Output the records, every one, exactly as given.

◆ Data in this exercise ◆
[Start of Attachment]

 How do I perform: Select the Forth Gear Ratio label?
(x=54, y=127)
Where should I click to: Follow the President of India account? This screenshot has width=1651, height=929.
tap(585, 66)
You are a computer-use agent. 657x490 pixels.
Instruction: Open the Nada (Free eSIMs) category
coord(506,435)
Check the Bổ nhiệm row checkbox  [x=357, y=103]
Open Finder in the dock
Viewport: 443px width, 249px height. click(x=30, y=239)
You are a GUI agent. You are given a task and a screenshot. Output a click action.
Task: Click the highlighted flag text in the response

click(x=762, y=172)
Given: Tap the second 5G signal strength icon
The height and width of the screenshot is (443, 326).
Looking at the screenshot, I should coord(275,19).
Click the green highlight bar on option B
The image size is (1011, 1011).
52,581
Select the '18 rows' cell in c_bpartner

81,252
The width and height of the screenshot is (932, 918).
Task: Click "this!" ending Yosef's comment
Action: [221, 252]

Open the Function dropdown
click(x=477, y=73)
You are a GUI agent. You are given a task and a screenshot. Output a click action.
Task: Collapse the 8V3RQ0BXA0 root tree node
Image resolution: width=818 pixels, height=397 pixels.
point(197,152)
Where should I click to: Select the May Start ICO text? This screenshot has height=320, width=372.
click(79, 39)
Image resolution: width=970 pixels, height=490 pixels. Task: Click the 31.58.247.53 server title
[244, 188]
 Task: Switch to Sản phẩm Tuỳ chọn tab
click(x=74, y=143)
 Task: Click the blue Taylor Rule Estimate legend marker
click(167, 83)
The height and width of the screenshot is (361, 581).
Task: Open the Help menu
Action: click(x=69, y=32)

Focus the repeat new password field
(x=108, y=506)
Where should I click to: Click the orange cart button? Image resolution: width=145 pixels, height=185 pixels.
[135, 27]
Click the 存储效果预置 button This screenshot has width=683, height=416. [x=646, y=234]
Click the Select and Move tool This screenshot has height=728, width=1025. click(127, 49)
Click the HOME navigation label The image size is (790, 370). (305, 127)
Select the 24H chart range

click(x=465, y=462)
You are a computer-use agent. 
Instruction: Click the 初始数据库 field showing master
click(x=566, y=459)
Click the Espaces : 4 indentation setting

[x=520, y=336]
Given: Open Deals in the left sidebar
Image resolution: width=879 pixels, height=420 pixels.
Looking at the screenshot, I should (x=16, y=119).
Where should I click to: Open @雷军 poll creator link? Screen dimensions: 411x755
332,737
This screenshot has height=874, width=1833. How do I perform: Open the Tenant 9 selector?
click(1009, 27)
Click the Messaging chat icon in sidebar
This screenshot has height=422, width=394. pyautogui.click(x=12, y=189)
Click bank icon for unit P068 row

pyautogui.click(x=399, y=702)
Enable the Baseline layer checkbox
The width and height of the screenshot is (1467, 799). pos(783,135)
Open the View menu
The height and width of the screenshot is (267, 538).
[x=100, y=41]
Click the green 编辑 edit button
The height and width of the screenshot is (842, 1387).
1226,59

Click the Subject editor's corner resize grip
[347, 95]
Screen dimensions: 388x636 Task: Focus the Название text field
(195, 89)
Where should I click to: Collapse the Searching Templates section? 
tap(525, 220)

[End of Attachment]

◆ Exercise answer ◆
 How do I perform: Select the Forth Gear Ratio label?
(x=54, y=127)
Where should I click to: Follow the President of India account? This screenshot has width=1651, height=929.
tap(585, 66)
You are a computer-use agent. 657x490 pixels.
Instruction: Open the Nada (Free eSIMs) category
coord(506,435)
Check the Bổ nhiệm row checkbox  [x=357, y=103]
Open Finder in the dock
Viewport: 443px width, 249px height. click(x=30, y=239)
You are a GUI agent. You are given a task and a screenshot. Output a click action.
Task: Click the highlighted flag text in the response

click(x=762, y=172)
Given: Tap the second 5G signal strength icon
The height and width of the screenshot is (443, 326).
Looking at the screenshot, I should coord(275,19).
Click the green highlight bar on option B
The image size is (1011, 1011).
52,581
Select the '18 rows' cell in c_bpartner

81,252
The width and height of the screenshot is (932, 918).
Task: Click "this!" ending Yosef's comment
Action: [221, 252]

Open the Function dropdown
click(x=477, y=73)
You are a GUI agent. You are given a task and a screenshot. Output a click action.
Task: Collapse the 8V3RQ0BXA0 root tree node
Image resolution: width=818 pixels, height=397 pixels.
point(197,152)
Where should I click to: Select the May Start ICO text? This screenshot has height=320, width=372.
click(79, 39)
Image resolution: width=970 pixels, height=490 pixels. Task: Click the 31.58.247.53 server title
[244, 188]
 Task: Switch to Sản phẩm Tuỳ chọn tab
click(x=74, y=143)
 Task: Click the blue Taylor Rule Estimate legend marker
click(167, 83)
The height and width of the screenshot is (361, 581).
Task: Open the Help menu
Action: click(x=69, y=32)

Focus the repeat new password field
(x=108, y=506)
Where should I click to: Click the orange cart button? Image resolution: width=145 pixels, height=185 pixels.
[135, 27]
Click the 存储效果预置 button This screenshot has width=683, height=416. [x=646, y=234]
Click the Select and Move tool This screenshot has height=728, width=1025. click(127, 49)
Click the HOME navigation label The image size is (790, 370). (305, 127)
Select the 24H chart range

click(x=465, y=462)
You are a computer-use agent. 
Instruction: Click the 初始数据库 field showing master
click(x=566, y=459)
Click the Espaces : 4 indentation setting

[x=520, y=336]
Given: Open Deals in the left sidebar
Image resolution: width=879 pixels, height=420 pixels.
Looking at the screenshot, I should (x=16, y=119).
Where should I click to: Open @雷军 poll creator link? Screen dimensions: 411x755
332,737
This screenshot has height=874, width=1833. How do I perform: Open the Tenant 9 selector?
click(1009, 27)
Click the Messaging chat icon in sidebar
This screenshot has height=422, width=394. pyautogui.click(x=12, y=189)
Click bank icon for unit P068 row

pyautogui.click(x=399, y=702)
Enable the Baseline layer checkbox
The width and height of the screenshot is (1467, 799). pos(783,135)
Open the View menu
The height and width of the screenshot is (267, 538).
[x=100, y=41]
Click the green 编辑 edit button
The height and width of the screenshot is (842, 1387).
1226,59

Click the Subject editor's corner resize grip
[347, 95]
Screen dimensions: 388x636 Task: Focus the Название text field
(195, 89)
Where should I click to: Collapse the Searching Templates section? 
tap(525, 220)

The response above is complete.